Reaching such an agreement today, in a society that has become as polarised and divided as ours, will not be easy. It is nevertheless necessary. In order to establish a state that serves the common good, we must have some agreed foundations, ground-rules, shared principles, upon which a general consensus exists. This alone can provide the basis for an inclusive, publicly-oriented, ‘governo largo’.  

This is not a radical innovation. Almost every country which has become independent from the British Empire has adopted a democratic constitution as its supreme and fundamental law. In some cases – in India in 1950, South Africa in 1996, and Kenya in 2010 – a serious attempt was made to establish an inclusive ‘governo largo’ constitution. In so doing, they sought to heal deep divisions, to reach a broadly acceptable settlement, and thereby to make good government – and with it socio-economic development – at least possible. 

Perhaps we think we are better than all that, beyond such constitutional trifles. Yet, the fact remains that our politics today – and our society today – look much more like those of India, South Africa and Kenya than, say, like those of 1950s England.
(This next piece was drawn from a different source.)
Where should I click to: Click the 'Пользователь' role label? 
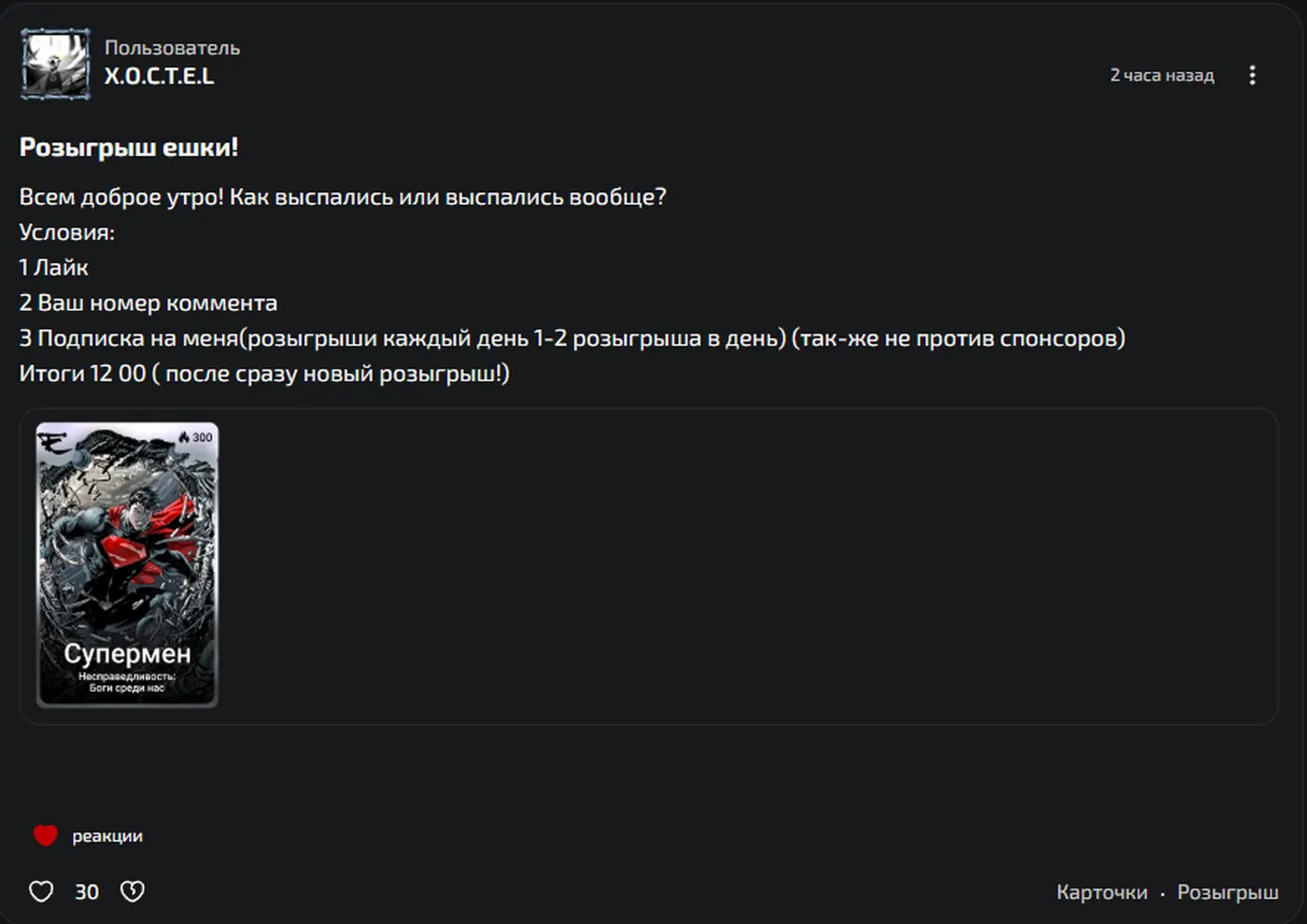[172, 47]
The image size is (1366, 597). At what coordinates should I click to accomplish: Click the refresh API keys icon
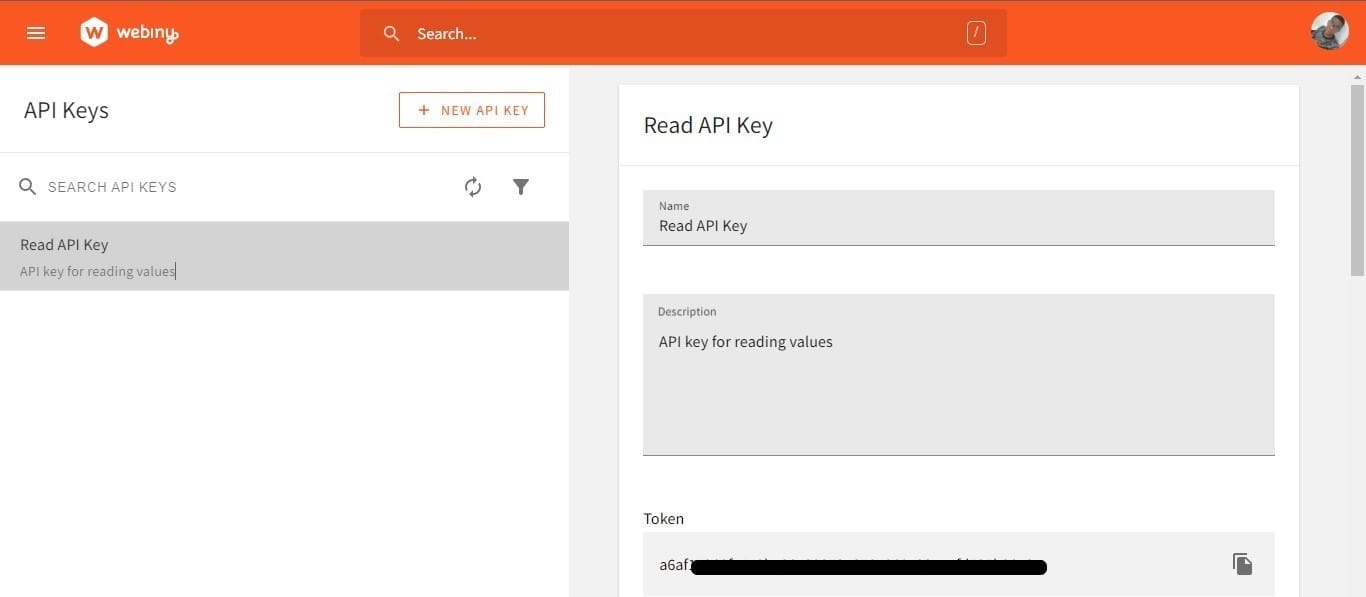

Either we find ways to dwell together in unity, or we face the kind of civil breakdown which the ancients referred to as ‘stasis’, in which all notions of the common good and the public interest are abandoned in partisan, factional, sectarian or ethnic conflict.  

Here then, we must return to matters of the spirit. A good constitution is necessary, but the best constitution cannot save us. A constitution might call us to liberty – to that political freedom which enables us, as responsible citizens, to exercise care for common things, through systems of representative and responsible ‘public government’, but that is not enough, unless we also cultivate the qualities of character to use liberty well and wisely.  

Saint Paul enjoins us not to use liberty ‘for an occasion to the flesh’ – that is, to seek our own, selfish, corrupt or partisan ends. He warns us perils of stasis: ‘But if ye bite and devour one another, take heed that ye be not consumed one of another.’  He also points to that one solution by which the degeneracy of the state, and the corruption of the constitution, might ultimately be overcome: ‘all the law is fulfilled in one word, even in this; Thou shalt love thy neighbour as thyself.’ 

In other words, if we wish to seek the common good, to be well governed, to live in peace and unity, with freedom and justice, then we have to learn to love one another. Civic and political regeneration cannot ultimately be separated from regeneration of our souls.